7. Exercise of Options
(A) The extent to which an Option may be exercised shall be:
- (i)
- where exercise takes place on or after the Normal Repayment Date related to the Option, in full; and,
- (ii)
- where exercise takes place earlier than the Normal Repayment Date related to the Option (the "Early Exercise Date"), in that proportion which the number of specified contributions which shall have been made on or before such Early Exercise Date bears to the Relevant Multiple.
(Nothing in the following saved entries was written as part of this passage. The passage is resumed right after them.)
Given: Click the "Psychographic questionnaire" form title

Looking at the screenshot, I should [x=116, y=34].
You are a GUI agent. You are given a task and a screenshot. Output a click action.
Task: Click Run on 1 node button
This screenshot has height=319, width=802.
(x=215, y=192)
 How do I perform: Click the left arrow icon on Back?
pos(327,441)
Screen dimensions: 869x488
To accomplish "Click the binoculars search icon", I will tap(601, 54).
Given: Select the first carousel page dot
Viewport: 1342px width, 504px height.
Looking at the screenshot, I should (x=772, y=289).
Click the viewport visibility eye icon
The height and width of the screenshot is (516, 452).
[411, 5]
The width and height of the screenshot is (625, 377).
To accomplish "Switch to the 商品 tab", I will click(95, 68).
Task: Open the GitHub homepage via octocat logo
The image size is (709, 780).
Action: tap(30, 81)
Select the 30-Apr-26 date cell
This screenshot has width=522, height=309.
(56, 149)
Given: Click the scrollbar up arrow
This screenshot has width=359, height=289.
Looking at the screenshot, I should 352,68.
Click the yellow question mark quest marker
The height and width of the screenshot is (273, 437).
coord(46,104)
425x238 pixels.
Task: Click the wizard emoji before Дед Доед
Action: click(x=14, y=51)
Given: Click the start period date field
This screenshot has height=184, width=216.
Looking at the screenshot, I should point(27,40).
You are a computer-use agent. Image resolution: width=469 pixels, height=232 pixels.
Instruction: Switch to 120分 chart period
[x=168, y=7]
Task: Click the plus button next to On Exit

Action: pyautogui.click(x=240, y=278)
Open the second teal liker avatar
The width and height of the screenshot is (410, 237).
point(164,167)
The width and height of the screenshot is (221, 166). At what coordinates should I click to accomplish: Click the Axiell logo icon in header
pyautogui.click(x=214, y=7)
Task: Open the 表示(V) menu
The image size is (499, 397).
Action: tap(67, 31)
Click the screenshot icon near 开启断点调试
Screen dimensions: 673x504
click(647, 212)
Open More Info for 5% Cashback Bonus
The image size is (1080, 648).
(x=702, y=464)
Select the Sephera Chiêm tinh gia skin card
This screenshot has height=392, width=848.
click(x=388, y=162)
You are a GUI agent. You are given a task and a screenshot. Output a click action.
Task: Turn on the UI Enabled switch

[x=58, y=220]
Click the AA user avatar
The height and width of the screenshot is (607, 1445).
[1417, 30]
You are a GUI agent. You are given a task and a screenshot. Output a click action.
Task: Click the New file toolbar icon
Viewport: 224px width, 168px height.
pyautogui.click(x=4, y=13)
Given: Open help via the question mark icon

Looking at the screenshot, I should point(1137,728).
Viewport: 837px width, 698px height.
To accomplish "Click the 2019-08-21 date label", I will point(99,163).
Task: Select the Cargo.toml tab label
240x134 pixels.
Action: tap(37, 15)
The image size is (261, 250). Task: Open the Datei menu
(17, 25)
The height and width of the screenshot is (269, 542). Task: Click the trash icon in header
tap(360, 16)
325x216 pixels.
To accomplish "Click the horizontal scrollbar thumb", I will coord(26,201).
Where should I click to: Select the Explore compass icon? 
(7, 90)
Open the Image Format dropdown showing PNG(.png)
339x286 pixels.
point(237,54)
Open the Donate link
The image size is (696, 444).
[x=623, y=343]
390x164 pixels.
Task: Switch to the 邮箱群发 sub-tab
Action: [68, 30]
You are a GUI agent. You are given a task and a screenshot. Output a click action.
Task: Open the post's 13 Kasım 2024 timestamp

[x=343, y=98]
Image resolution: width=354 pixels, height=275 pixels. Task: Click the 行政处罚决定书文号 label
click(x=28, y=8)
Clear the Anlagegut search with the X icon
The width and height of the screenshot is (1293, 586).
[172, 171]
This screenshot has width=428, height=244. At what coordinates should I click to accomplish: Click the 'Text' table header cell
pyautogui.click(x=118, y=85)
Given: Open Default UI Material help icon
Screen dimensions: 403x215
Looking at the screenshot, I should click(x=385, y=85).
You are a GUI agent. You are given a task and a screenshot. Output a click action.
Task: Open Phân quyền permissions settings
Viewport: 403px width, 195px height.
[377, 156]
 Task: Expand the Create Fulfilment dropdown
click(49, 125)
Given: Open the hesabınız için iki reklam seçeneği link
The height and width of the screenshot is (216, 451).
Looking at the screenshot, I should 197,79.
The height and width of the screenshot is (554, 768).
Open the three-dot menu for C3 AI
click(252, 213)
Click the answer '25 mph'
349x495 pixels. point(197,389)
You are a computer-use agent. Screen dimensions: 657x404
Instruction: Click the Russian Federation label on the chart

(B) An Option shall be exercisable during the period mentioned in Rule 7(D) below in respect of all or some of the Shares over which it was granted by the Participant delivering to the Secretary of the Company at its registered office (or otherwise as may be notified to Participants from time to time) a written notice in the prescribed form specifying the number of Shares in respect of which the Option is exercised together with a remittance for that number of Shares calculated by reference to the Exercise Price.
The date of exercise of the Option shall be the date of receipt by the Company of such notice and payment.
(C) It is a condition of the exercise of an Option under the Plan that the Participant shall withdraw all sums due by way of Repayment under the Savings Plan to which he has contributed in relation to the Option. If upon the exercise of an Option the Repayment then due to a Participant under his Savings Plan is less than the amount required to pay for all the Shares in respect of which it may be exercised pursuant to Rule 7(A) above the Participant may add to the Repayment up to a maximum of such sum as shall be necessary to pay for all such Shares. If the Repayment shall exceed the amount required to exercise the Option to the extent possible (or to the extent to which it is in fact exercised, if lower) such excess shall be paid to the Participant.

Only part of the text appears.